Before this week, the Badgers haven’t had more than a six-day break between games since late December, limiting the staff's ability to travel. Chambliss watched 2025 target LaTrevion Fenderson in Mequon, while assistant Joe Krabbenhoft spent time in Minnesota before the New Year.
Assistant coach Dean Oliver went down to Illinois to watch 2025 forward Ian Miletec, who attended UW’s packed recruiting weekend at the beginning of the month, while head coach Greg Gard drove to Wauwatosa to watch 2025 four-star center Kai Rogers.
But the lack of in-person evaluation has limited the number of offers Wisconsin has extended, only recently giving one to 2026 Plymouth (MN) Wayzata shooting guard Christian Wiggins.
That will make weekends like this one and subsequent ones important as UW has a veteran-laden roster with plenty of open scholarships to fill in 2025 and 2026.
“Everybody sees that it’s been a good year,” said Krabbenhoft, referring to UW’s 12 Quad-1 and Quad-2 wins, No.21 ranking in the NET and projected top-20 seed in the NCAA Tournament. “It’s an unbelievable place for people to want to be a part of.
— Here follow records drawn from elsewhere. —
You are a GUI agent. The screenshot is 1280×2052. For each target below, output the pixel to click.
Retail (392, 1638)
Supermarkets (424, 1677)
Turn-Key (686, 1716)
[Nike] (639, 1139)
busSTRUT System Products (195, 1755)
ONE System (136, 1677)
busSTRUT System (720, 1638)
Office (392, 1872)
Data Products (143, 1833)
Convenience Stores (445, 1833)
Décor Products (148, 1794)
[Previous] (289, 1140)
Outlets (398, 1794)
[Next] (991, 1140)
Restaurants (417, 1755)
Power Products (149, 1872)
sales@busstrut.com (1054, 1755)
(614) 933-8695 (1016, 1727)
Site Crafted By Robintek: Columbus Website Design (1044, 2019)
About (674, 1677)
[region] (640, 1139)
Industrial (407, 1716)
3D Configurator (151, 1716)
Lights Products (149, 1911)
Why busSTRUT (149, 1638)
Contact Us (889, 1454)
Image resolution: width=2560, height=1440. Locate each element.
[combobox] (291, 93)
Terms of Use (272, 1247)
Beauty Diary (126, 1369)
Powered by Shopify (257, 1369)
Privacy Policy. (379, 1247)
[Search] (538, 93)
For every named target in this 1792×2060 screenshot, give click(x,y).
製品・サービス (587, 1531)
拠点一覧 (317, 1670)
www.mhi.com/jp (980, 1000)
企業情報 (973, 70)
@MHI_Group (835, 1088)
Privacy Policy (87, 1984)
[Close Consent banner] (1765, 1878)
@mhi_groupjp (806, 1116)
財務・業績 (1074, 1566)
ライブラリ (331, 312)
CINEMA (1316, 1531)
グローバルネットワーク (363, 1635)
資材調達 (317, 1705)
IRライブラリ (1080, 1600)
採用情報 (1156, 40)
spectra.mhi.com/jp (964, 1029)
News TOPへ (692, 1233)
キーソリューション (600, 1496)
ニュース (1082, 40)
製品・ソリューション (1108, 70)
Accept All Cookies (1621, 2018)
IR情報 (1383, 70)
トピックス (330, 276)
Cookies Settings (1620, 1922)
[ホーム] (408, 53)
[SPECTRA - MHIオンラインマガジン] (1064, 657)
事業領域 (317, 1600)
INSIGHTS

Guys who came before us, before me, before them, and guys before them really laid the foundation. It’s about the people in this program and the people in this locker room.
“There are a lot of people who would like to be a Wisconsin Badger. We’re charged with going out and finding the guys who want to be here because it’s a special place and has been for a long time.”
UW coaches’ recruiting areas are mostly fluid but have some definitions to them. Krabbenhoft – a native of South Dakota – primarily recruits a Minnesota region that has yielded countless dividends to the program over the past two-plus decades.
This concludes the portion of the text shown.